Duro colpo al calzaturiero "cinese" in Riviera del Brenta: chiusi 14 laboratori
I carabinieri di Chioggia, la guardia di finanza di Mirano e l'ispettorato del lavoro hanno controllato 34 sedi produttive. Scoperti 41 lavoratori in nero e un denso muro di omertà
Una realtà borderline, che si caratterizza per omertà e diritti del lavoro violati. Un'operazione congiunta dei carabinieri della compagnia di Chioggia, guardia di finanza di Mirano e ispettorato del lavoro ha portato alla chiusura di quattordici tomaifici e pelletterie. Laboratori gestiti da cittadini di nazionalità cinese con alle dipendenze loro connazionali. I controlli sono stati condotti soprattutto nella Riviera del Brenta e nel Cavarzerese. Pianiga, Campagna Lupia, Fossò, Vigonovo, Cona e Cavarzere. In questi paesi, in luoghi anonimi, con vetri oscurati e spesso con telecamere di sorveglianza per controllare accessi e movimenti delle forze dell'ordine, sorgevano i tomaifici "incriminati", in cui il lavoro nero superava il 20% dei dipendenti. In due casi la totalità degli operai era senza contratto, in altri tre sono stati trovati lavoratori clandestini. Per questo motivo sono scattate le denunce a piede libero per i gestori. In più sono state scoperte 22 posizioni che dovranno essere approfondite dai tecnici dell'ispettorato del lavoro. In tutto sono stati 34 i laboratori passati al setaccio, e 41 i dipendenti in nero scovati dagli inquirenti.

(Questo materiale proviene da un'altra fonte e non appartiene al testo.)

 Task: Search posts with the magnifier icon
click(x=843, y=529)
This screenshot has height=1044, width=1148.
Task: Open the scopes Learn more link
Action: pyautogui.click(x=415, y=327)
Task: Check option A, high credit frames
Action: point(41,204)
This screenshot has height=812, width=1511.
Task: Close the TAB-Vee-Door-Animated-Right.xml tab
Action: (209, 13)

Con la crisi, però, l'organizzazione di questi tomaifici e pelletterie, che si trovano in fondo a una catena di produzione che in alcuni casi arriva a stabilimenti di grandi marche, è cambiata. Almeno in alcuni elementi fondamentali: non esiste più lavoro minorile. Esiste però una sorta di rete sovraregionale che permette di gestire dipendenti cinesi con flessibilità. Alcune ragazze scoperte a lavorare il cuoio, durante la settimana facevano le massaggiatrici nelle Marche. Poi, il weekend, arrivavano in Riviera per prestare i propri servigi. Flessibilità e costi bassi chiede il mercato, e flessibilità e costi bassi offrono questi laboratori. Per la disperazione di molti imprenditori della Riviera attivi nel distretto del tessile e delle calzature. Negli ultimi tempi scesi in strada per chiedere di poter operare in un sistema di mercato equo.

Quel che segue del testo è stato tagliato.